J Thorac Cardiovasc Surg. 2024 May 18:S0022-5223(24)00438-0. doi: 10.1016/j.jtcvs.2024.05.007. Online ahead of print.

Abstract

Objective: The study objective was to describe the course and outcomes of children under 18 years of age, with left-to-right shunts and pulmonary arterial hypertension undergoing 1 of 2 management approaches: pulmonary arterial hypertension treatment before left-to-right shunt repair (Treat First) and left-to-right shunt repair first with or without subsequent pulmonary arterial hypertension treatment (Repair First).
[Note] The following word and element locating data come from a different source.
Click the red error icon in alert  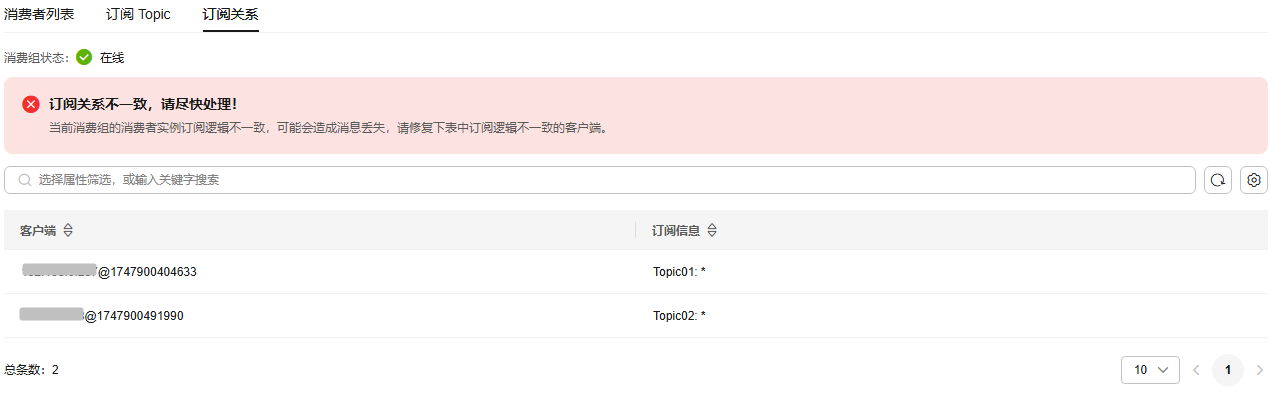pyautogui.click(x=31, y=104)
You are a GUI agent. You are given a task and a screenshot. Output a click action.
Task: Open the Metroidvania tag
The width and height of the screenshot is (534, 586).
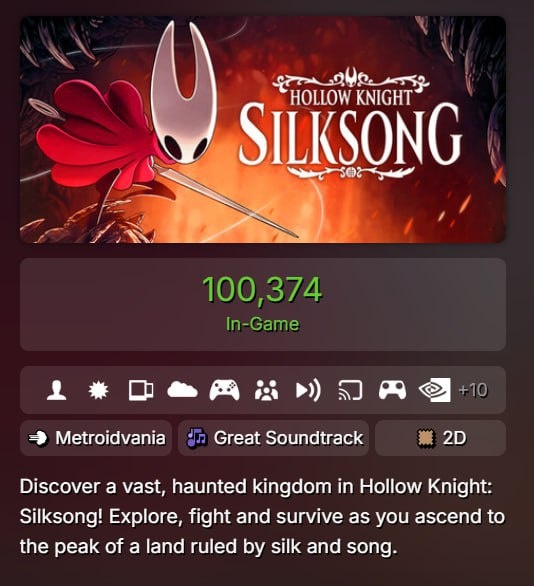tap(96, 438)
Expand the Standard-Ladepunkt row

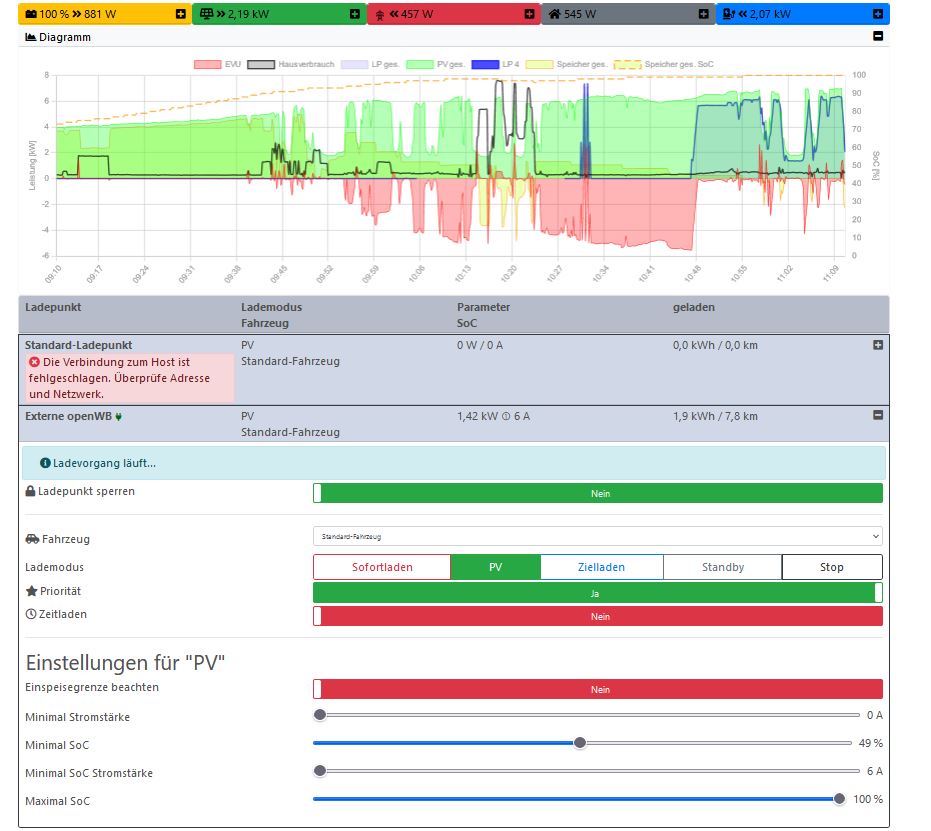click(x=878, y=345)

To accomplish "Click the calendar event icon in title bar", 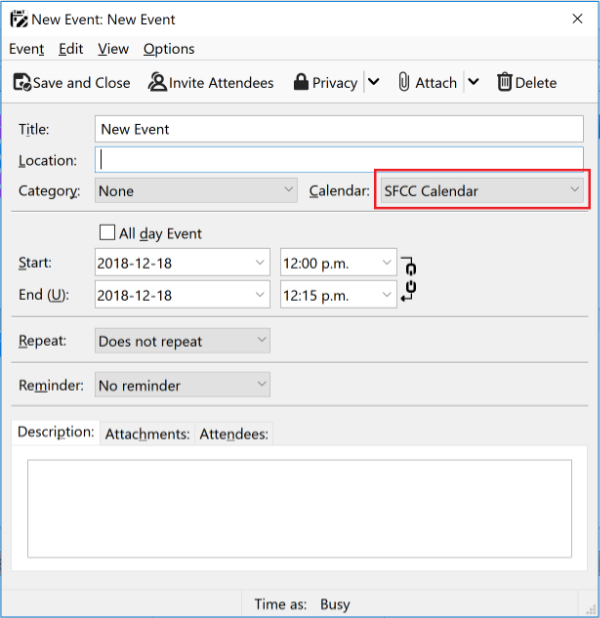I will click(17, 18).
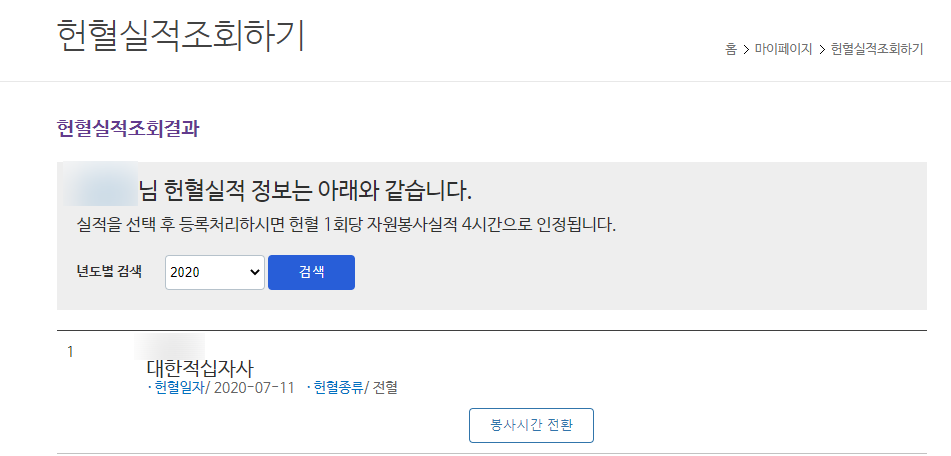Click the donation date 2020-07-11
The image size is (951, 456).
(254, 387)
Methods: We performed a retrospective single-center study, conducted from September 2015 to September 2021, of children with left-to-right shunts and pulmonary arterial hypertension (defined as indexed pulmonary vascular resistance ≥ 4 Wood units [WU]∗m2) but without Eisenmenger physiology. Patient characteristics, longitudinal hemodynamics data, pulmonary arterial hypertension management, left-to-right shunt repair, and outcomes were reviewed.

Results: Of 768 patients evaluated for left-to-right shunt closure, 51 (6.8%) had left-to-right shunts associated with pulmonary arterial hypertension (median age 1.1 [0.37-5] years, median indexed pulmonary vascular resistance 6 [5.2-8.7] WU∗m2). In the "Treat First" group (n = 33, 65%), 27 patients (82%) underwent left-to-right shunt closure and 6 patients (18%) did not respond to pulmonary arterial hypertension therapy and did not undergo left-to-right shunt closure. In the "Repair First" group (n = 18, 35%), 12 patients (67%) received pulmonary arterial hypertension therapy and 6 patients (33%) did not. Mortality rates were 6% in the "Treat First" group and 11% in "Repair First" group with follow-ups of 3.4 and 2.5 years, respectively. After left-to-right shunt closure, there was no significant change in indexed pulmonary vascular resistance over a median follow-up of 2 years after surgery (P = .77).

Conclusions: In children with left-to-right shunts and associated pulmonary arterial hypertension, treatment with pulmonary arterial hypertension-targeted therapy before defect repair does not appear to endanger the subjects and may have some benefit. The response to pulmonary arterial hypertension-targeted therapy before shunt closure persists 2 to 3 years postclosure, providing valuable insights into the long-term management of these patients.

Keywords: congenital heart disease; pulmonary hypertension; pulmonary vascular disease.